- _Required task 1_
Reproduce word for word the part of the Hystrix article starting at "Dealing with unexpected" and ending at "system fault tolerant?".
- _Required task 2_
For each statement, say yes or no according to the Hystrix article, and quote the words that decide it: (a) Hystrix was developed and maintained by Netflix. (b) The circuit has four states in operation. (c) Resilience4j provides decorators to retry failed calls.
==== Excerpt ====
Resiliency: two alternatives for fault tolerance to
deprecated Hystrix
What is fault tolerance?
A fault-tolerant design enables a system to continue its intended operation,
possibly at a reduced level, rather than failing completely, when some part
of the system fails. It is the ability of maintaining functionality when
portions of a system break down is referred to as graceful degradation.
Dealing with unexpected failures is one of the hardest problems to solve,
especially in a distributed system. Resiliency is the ability to recover
from failures and continue to function. The goal of resiliency is to return
the application to a fully functioning state after a failure. Circuitbreaker
is the primary design pattern that is followed to solve this problem.
A quick look on what we get
Comparison of 3 popular libraries: Hystrix, Sentinel and Resilience4j
Is your system fault tolerant?
Hystrix
Hystrix is (was) a very popular fault tolerance library for server side
engineering. It handles resiliency effective in the micro services world
that developed and maintained by Netflix. However, it is now in maintenance
mode and no one is going to release any updates as of today. Interested
community members are requested to reach out hystrixoss@googlegroups.com
take ownership of Hystrix for moving back into active mode.
However, that gave everyone in the community to explore other available
libraries that are being maintained and have a strong back. I happen to
study and evaluate a couple of other options viz Sentinel and Resilience4j
and going to compare them comprehensively so that the community get
benefited by taking faster decision on their choices.
Circuit-breaker
Let’s quickly look at the Circuitbreaker pattern and how Hystrix implements
it. The circuit (an object) has three states in operation.
- Closed — Allow the remote Connection through
- Open — Break the remote connection
- Half-open — Allow Limited Number of connection to Test (aka
Limited Closed)
A Circuit breaker pattern: States transition
Hystrix calls to the external world has to be wrapped with HystrixCommand
annotation. It do supports spring-boot annotation. As follows ->
Hystrix Implementation on Spring boot 2
After that, all are based on the command aspect or in that context with code
and configurations. Resilience4j, in contrast provides higher-order
functions (decorators) to enhance any functional interface, lambda
expression or method reference with a Circuit Breaker, Rate Limiter or
Bulkhead. Furthermore, the library provides decorators to retry failed calls
or cache call results. That means, we can combine a Bulkhead, RateLimiter
and Retry decorator with a CircuitBreaker decorator. The advantage is that
we have the choice to select the decorator.
==== Dataset content ====
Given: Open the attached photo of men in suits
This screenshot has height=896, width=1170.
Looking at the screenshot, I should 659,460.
====
==== Dataset content ====
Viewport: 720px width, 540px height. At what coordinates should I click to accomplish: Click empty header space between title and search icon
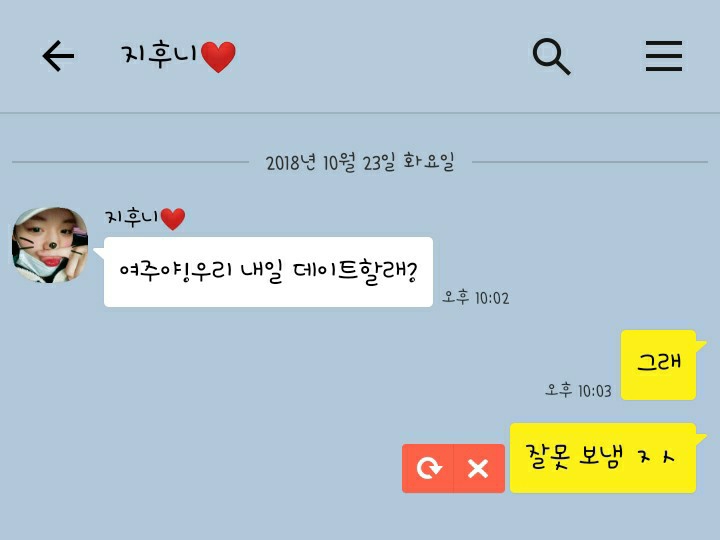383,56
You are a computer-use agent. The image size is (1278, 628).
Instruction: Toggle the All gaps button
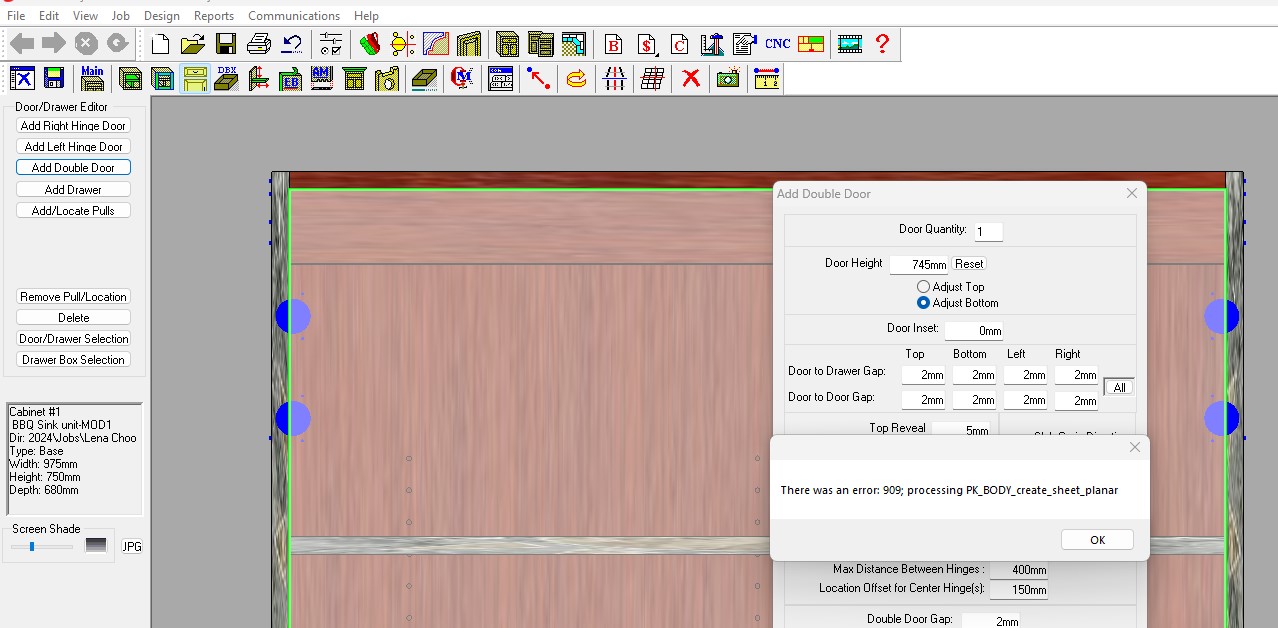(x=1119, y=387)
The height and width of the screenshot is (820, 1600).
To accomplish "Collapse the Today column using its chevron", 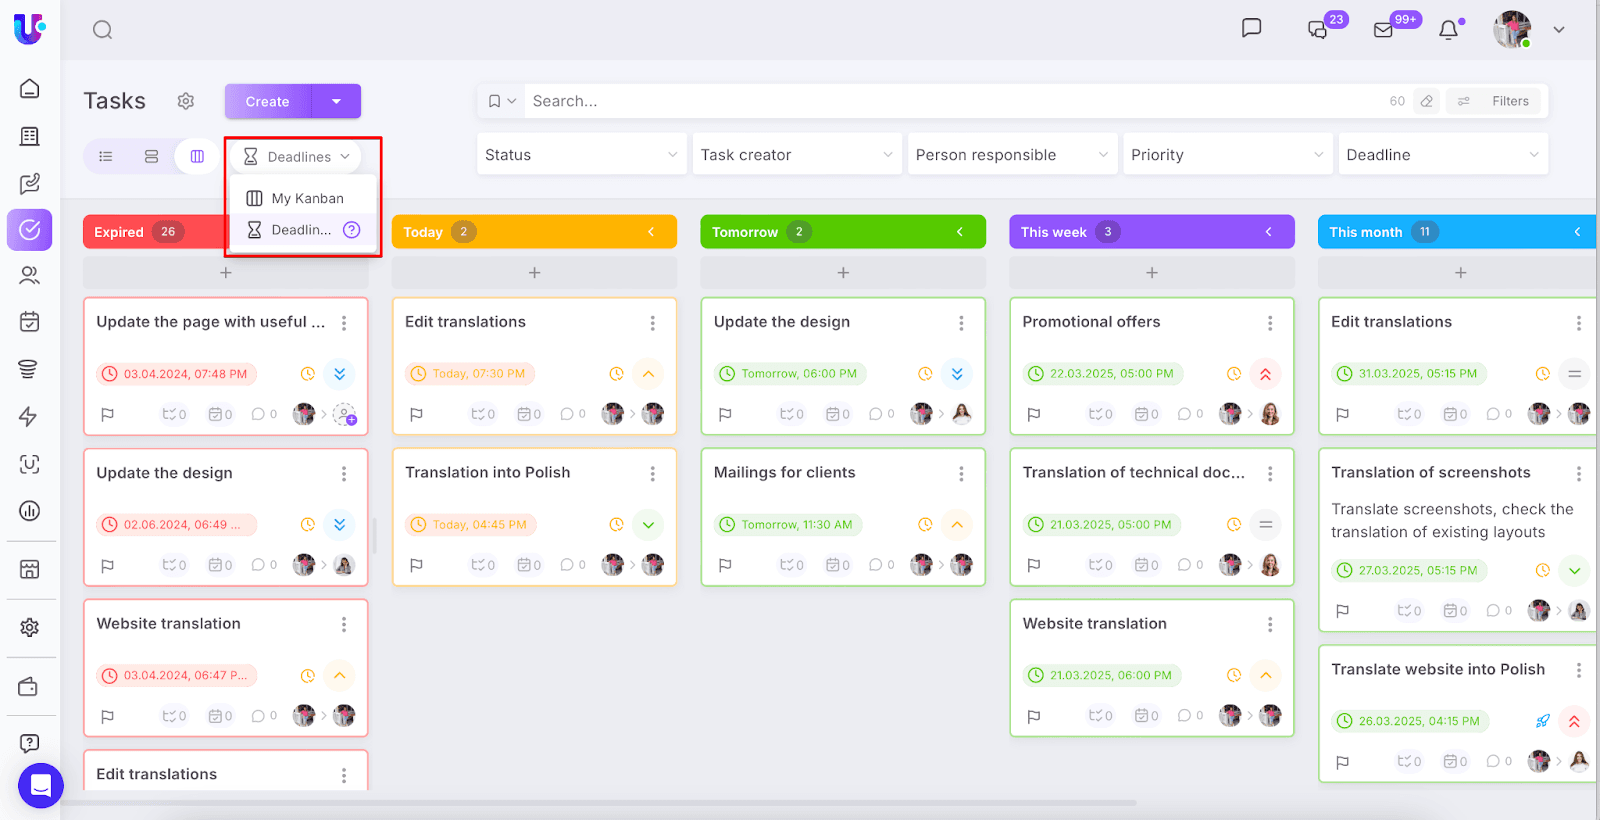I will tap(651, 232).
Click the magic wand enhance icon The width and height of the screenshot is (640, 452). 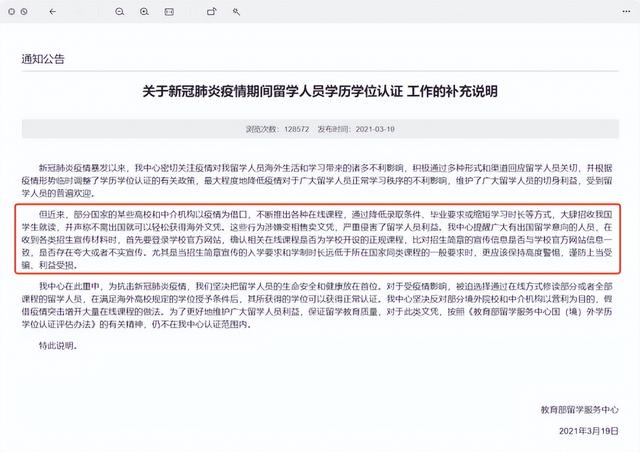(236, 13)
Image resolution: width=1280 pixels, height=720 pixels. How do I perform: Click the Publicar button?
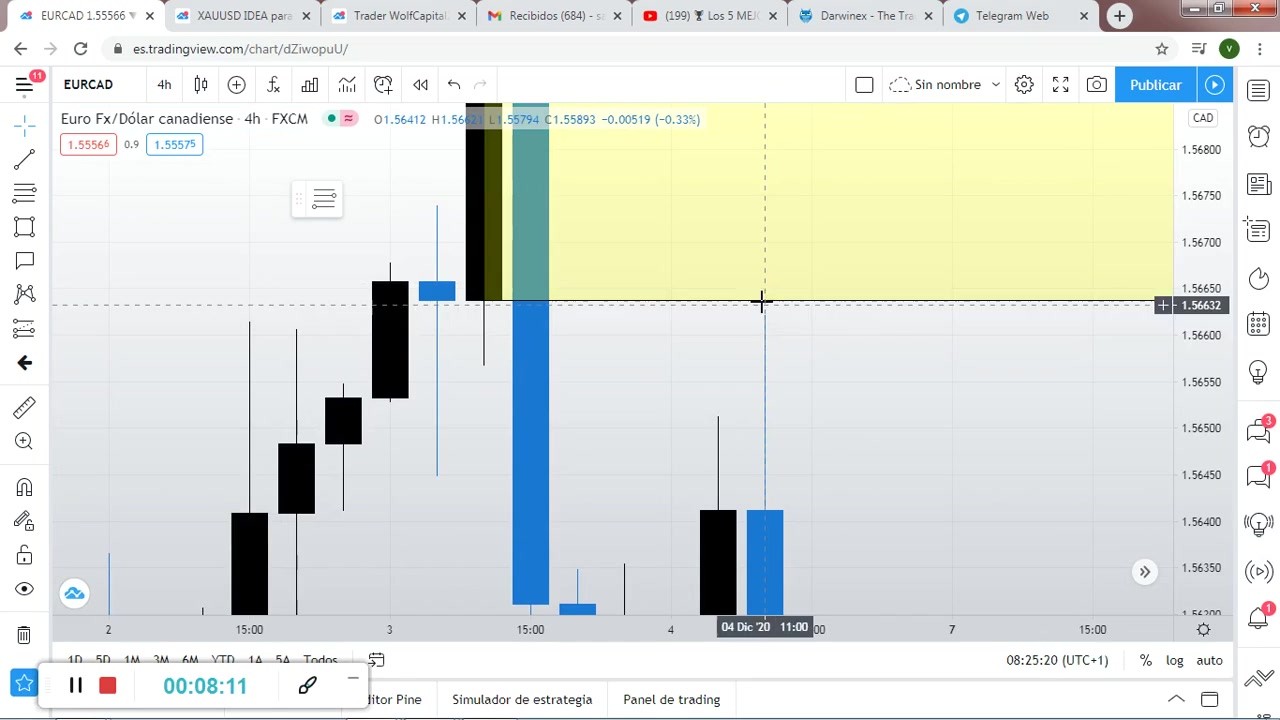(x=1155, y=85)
====
- _Correct response 1_
Dealing with unexpected failures is one of the hardest problems to solve,
especially in a distributed system. Resiliency is the ability to recover
from failures and continue to function. The goal of resiliency is to return
the application to a fully functioning state after a failure. Circuitbreaker
is the primary design pattern that is followed to solve this problem.
A quick look on what we get
Comparison of 3 popular libraries: Hystrix, Sentinel and Resilience4j
Is your system fault tolerant?

- _Correct response 2_
(a) Yes: "that developed and maintained by Netflix"
(b) No: "The circuit (an object) has three states in operation."
(c) Yes: "Furthermore, the library provides decorators to retry failed calls or cache call results."